Anlatım açısından bakmak gerekirse pek beğenmedim. Zira ben uzun betimlemelerden çok, akıcı kitapları seven biri olarak, anlatımı fazlasıyla karışık ve ayrıntılı buldum. Ancak bu tür anlatımlardan hoşlananlar için rahatlıkla okunulabilir bir kitap.
Olayların hepsi bir kasabada geçiyordu. Ancak kasaba sıcaklığını hissettiren bir kitaptan ziyade tam tersi bunaltıcı bir ambiyans vardı. Kitabın başından sonuna kadar hep kasvetli bir hava içerisindeyim. Kitapta geçen mekandan öyle nefret ettim ki karakterler yerine benim kaçasım geldi.
Bunların dışında kitapta çok net mesajlarda vardı. Karakterlerin dramı defalarca kez bana hayatın gerçeklerini hatırlatırken, kitaptan kafamı kaldırıp derin bir soluk almayı da eksik etmemiştim. Kaybolan, ziyan edilen ve geç kalınmış bir sürü hayat vardı. Okurken Bunların acısını kendi yüreğimde hissetmeme sebep olan bir kitaptı.
Karakterlerden bahsedersek; bana kalırsa ön planda olan karakterler: Hamdi'nin dedesi, Hasan ve Kevser.
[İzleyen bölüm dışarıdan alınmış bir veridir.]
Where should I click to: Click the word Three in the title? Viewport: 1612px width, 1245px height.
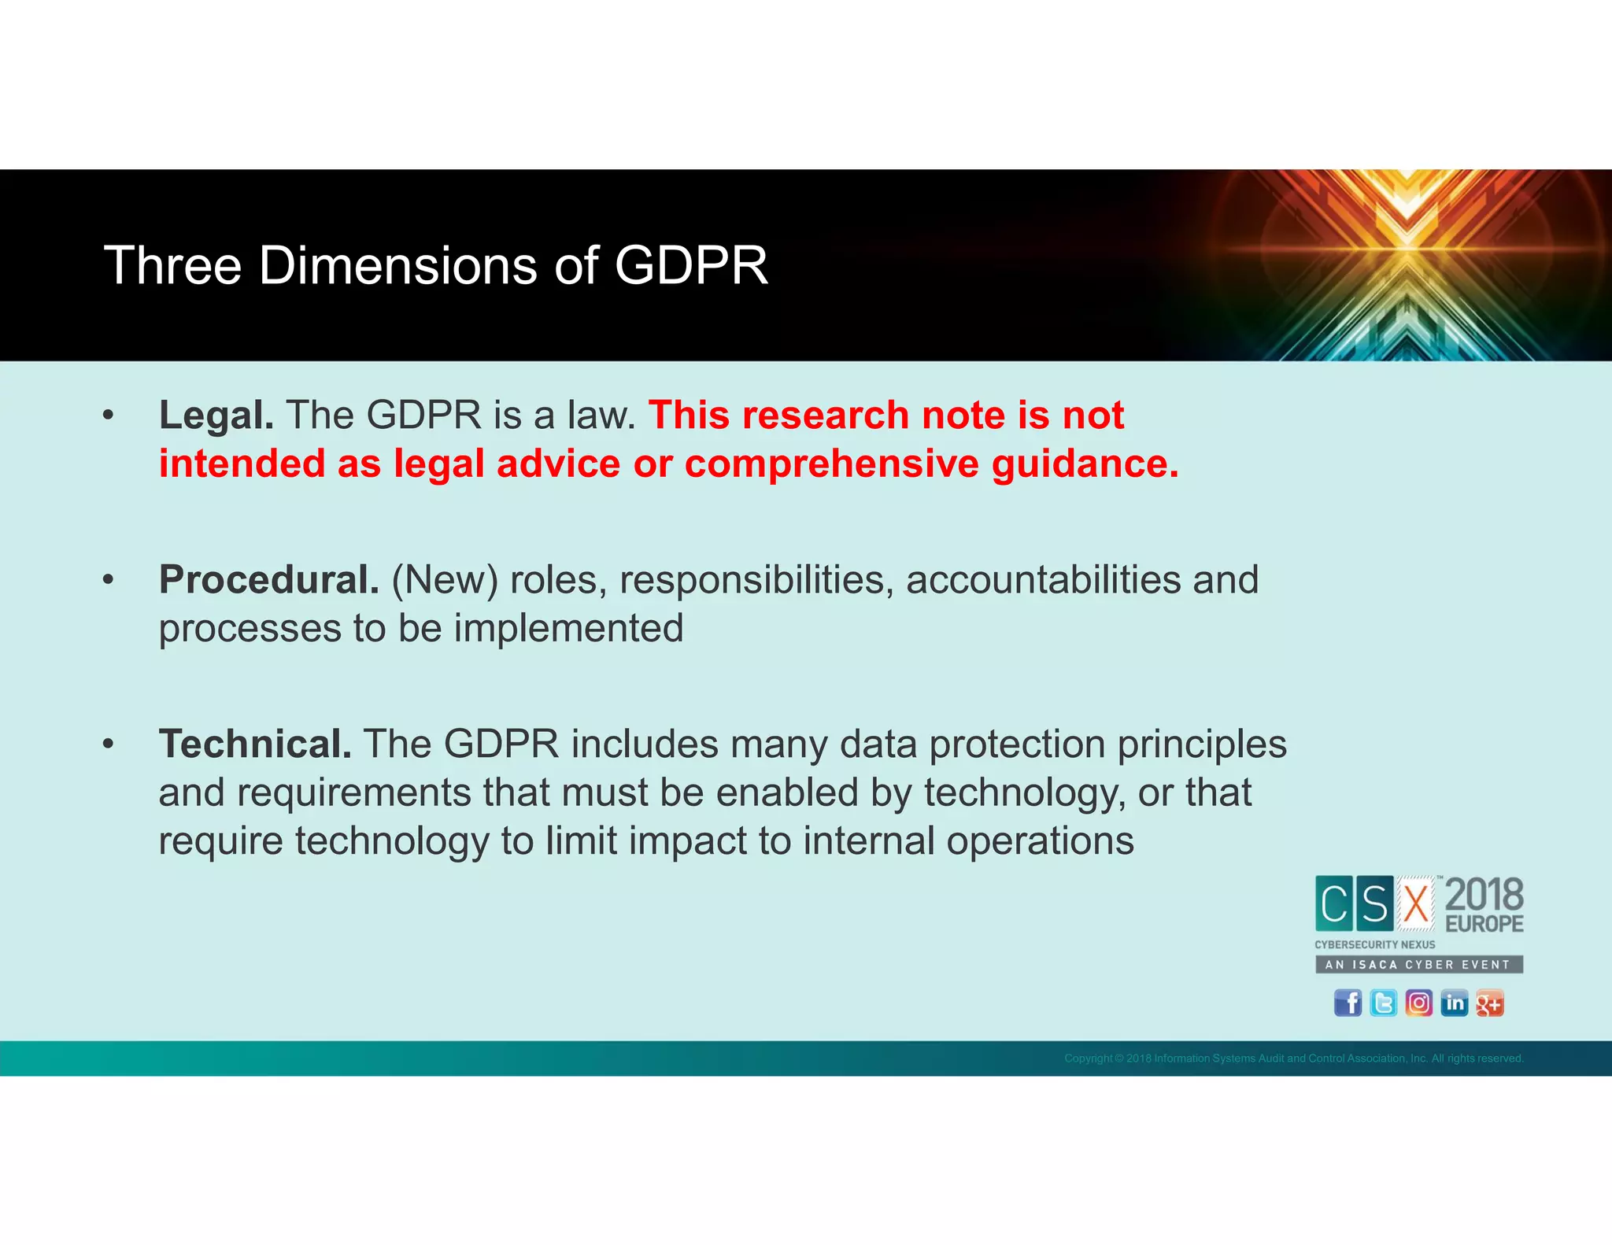pos(172,266)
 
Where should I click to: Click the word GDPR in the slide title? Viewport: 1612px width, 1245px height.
pos(690,266)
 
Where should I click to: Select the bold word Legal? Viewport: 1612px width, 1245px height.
pos(216,416)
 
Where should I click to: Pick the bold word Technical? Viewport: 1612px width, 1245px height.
pos(255,744)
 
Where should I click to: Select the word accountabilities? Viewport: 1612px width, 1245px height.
pos(1043,580)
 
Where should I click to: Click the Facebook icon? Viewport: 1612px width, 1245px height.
pos(1348,1003)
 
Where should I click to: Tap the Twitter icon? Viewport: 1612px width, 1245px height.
pos(1383,1003)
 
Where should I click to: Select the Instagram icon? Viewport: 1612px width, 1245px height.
pos(1418,1003)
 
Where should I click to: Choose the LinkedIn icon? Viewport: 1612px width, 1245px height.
pos(1454,1003)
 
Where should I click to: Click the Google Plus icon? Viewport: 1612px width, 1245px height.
pos(1489,1003)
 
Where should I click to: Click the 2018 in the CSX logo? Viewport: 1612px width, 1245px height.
pos(1484,896)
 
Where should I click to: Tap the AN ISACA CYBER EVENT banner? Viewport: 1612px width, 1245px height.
pos(1418,965)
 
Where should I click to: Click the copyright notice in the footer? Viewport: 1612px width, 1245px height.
pos(1293,1058)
Hele ki Kevser, gücüne hayran kaldığım ve acısını en derinime hissettiğim bir karakterdi.
Kitabın bir özelliği de karakterlerin fazlalığıdıydı ve kitabı okurken her yaştan insanın acısına şahit oldum.
Kitabın sonunu ise pek anlayamadım. Ne olduğu belirsiz bir an gibiydi.